Un autre départ à signaler est celui Bienvenu Okiemy qui quitte le gouvernement après avoir été successivement ministre de la Communication  puis de la Culture et des Arts. Le Lari Bernard Tchibambelela, cadre du Mouvement congolais pour la démocratie et le développement intégral (MCDDI, parti créé par l’ancien Premier ministre Bernard Kolélas), n’est pas non plus maintenu à la Pêche et à l’Aquaculture.

Des incontournables restent en place mais…

Quelques réajustements sont à relever également du côté des incontournables qui restent au gouvernement. En charge du stratégique ministère de l’Économie forestière depuis près de 20 ans, Henri Djombo est promu ministre d’État à l’Agriculture.

Henri Djombo, nouveau ministre d'État congolais en charge de l'Agriculture. © Vincent Fournier/JA

Henri Djombo, nouveau ministre d'État congolais en charge de l'Agriculture. © Vincent Fournier/JA

Autre baobab survivant : Pierre Oba reste aux Mines et à la Géologie. Idem pour Charles Richard Mondjo à la Défense et Raymond Zéphyrin Mboulou à l’Intérieur. Alors qu’Alain Akoula dit le « cerveau bleu » fait son grand retour aux Zones économiques spéciales après que la France a refusé de le voir à Paris comme ambassadeur. Le ministre d’État Gilbert Ondongo voit lui son champ d’activités quelque peu réduit à l’Économie, au Développement industriel, à la Promotion du secteur privé alors qu’il s’occupait jusqu’ici de l’Économie, des Finances, du Budget et du Portefeuille public. Ces trois dernières attributions ont été confiées à un nouvel entrant : Calixte Ganongo, originaire d’Oyo, qui représentait jusqu’ici l’État au sein de Société nationale des pétroles du Congo (SNPC).

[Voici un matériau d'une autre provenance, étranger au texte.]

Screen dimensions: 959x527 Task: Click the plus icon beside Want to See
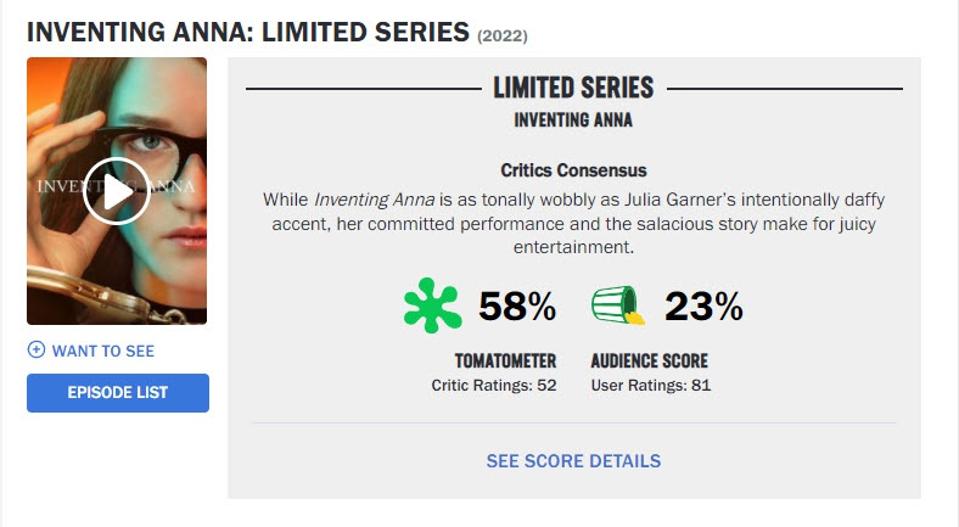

Même si son ministère n’est plus attaché à la présidence de la République, Jean Jacques Bouya se maintient à l’Aménagement du territoire et aux Grands travaux. Il en est de même du Ponténégrin Jean-Marc Thystère Tchicaya aux Hydrocarbures et d’Euloge Landry Kolélas. En conflit ouvert avec son frère Parfait, arrivé deuxième lors de la présidentielle du 20 mars, le président du MCDDI garde le même ministère du Commerce légèrement redéfini. Enfin, très actif pendant les périodes mouvementées du référendum et de l’après présidentielle du 20 mars, Thierry Lezin Moungalla reste le porte-parole du gouvernement, conserve la Communication et les Médias mais perd les Relations avec le Parlement.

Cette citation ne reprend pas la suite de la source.